We know that you are hopping mad for the Sri Lankan bowl-shaped pancake, known as the hopper.
And, no doubt, the queue will only snake longer now as Lankan Filling Station has just announced to SBS that their final market day will be 16 September.
That’s only 4 more times Sydney eaters can get their hop on at the Carriageworks markets to sample owner and chef O Tama Carey’s hoppers and curries like these:
This sunny-side-up number kicks bacon ‘n’ egg rolls to the curb. Carey plops a biodynamic egg in the base and cooks the hopper until the yolk is lava-runny. It comes with your choice of condiments: addictive pol sambol (freshly grated coconut, lime juice, chilli powder and Maldive fish - like dried anchovies) or seeni sambol (onion cooked down with jaggery and sweet spices until caramelised, pictured), plus her curry of the day. (Our tip is to do the trifecta: both sambols and a curry - and pickled green chillis, for the brave.)
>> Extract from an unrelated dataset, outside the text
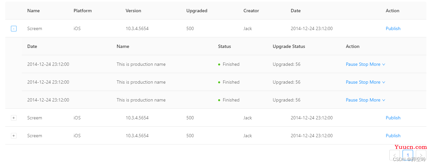The image size is (431, 165).
Task: Select page 1 in pagination
Action: [x=408, y=155]
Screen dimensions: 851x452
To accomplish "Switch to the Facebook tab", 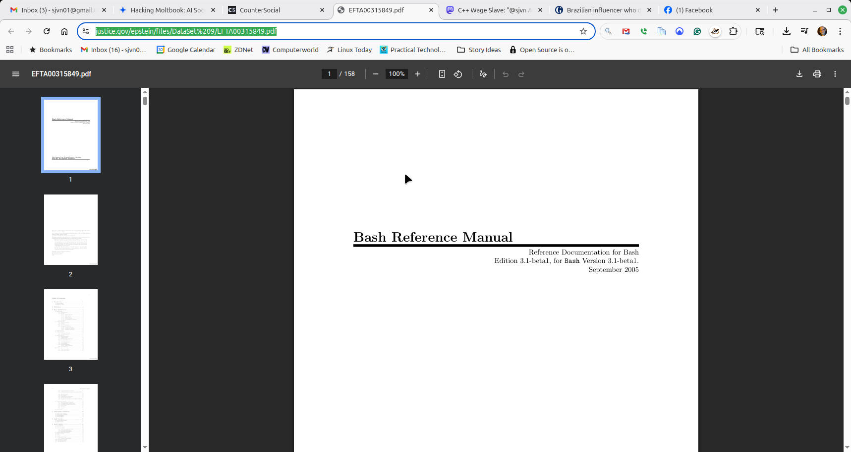I will pos(694,10).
Lamb curry with roasted black pepper and fennel seeds
Beef shin and roasted curry powder
Dutch cream potato, roasted garlic and green chilli curry
This will be on tomorrow’s menu - plant eaters, this one’s for you!
Filled with grated jaggery (a dark Sri Lankan palm sugar) and coconut cream (also on tomorrow’s menu).
Did we mention that hoppers are gluten free?
Hoppers are traditionally made from rice, coconut milk and water. That’s it. Carey uses organic white rice, stone-ground to her specifications, which is made into a batter that is fermented overnight, giving her hoppers a distinctive savoury tang and lace-like texture.
But where is Lankan Filling Station going?
Hopper addicts, fear not. Carriageworks markets have been Lankan Filling Station’s temporary home since April but Carey is looking for a permanent commercial site in Sydney, where she (and we) can live out our hopper dreams not only on Saturdays but everyday of the week.
Lankan Filling Station, Saturday 8am–1pm, Carriageworks Farmer's Markets, until 16 September (except 2 September), then popping up somewhere in Sydney.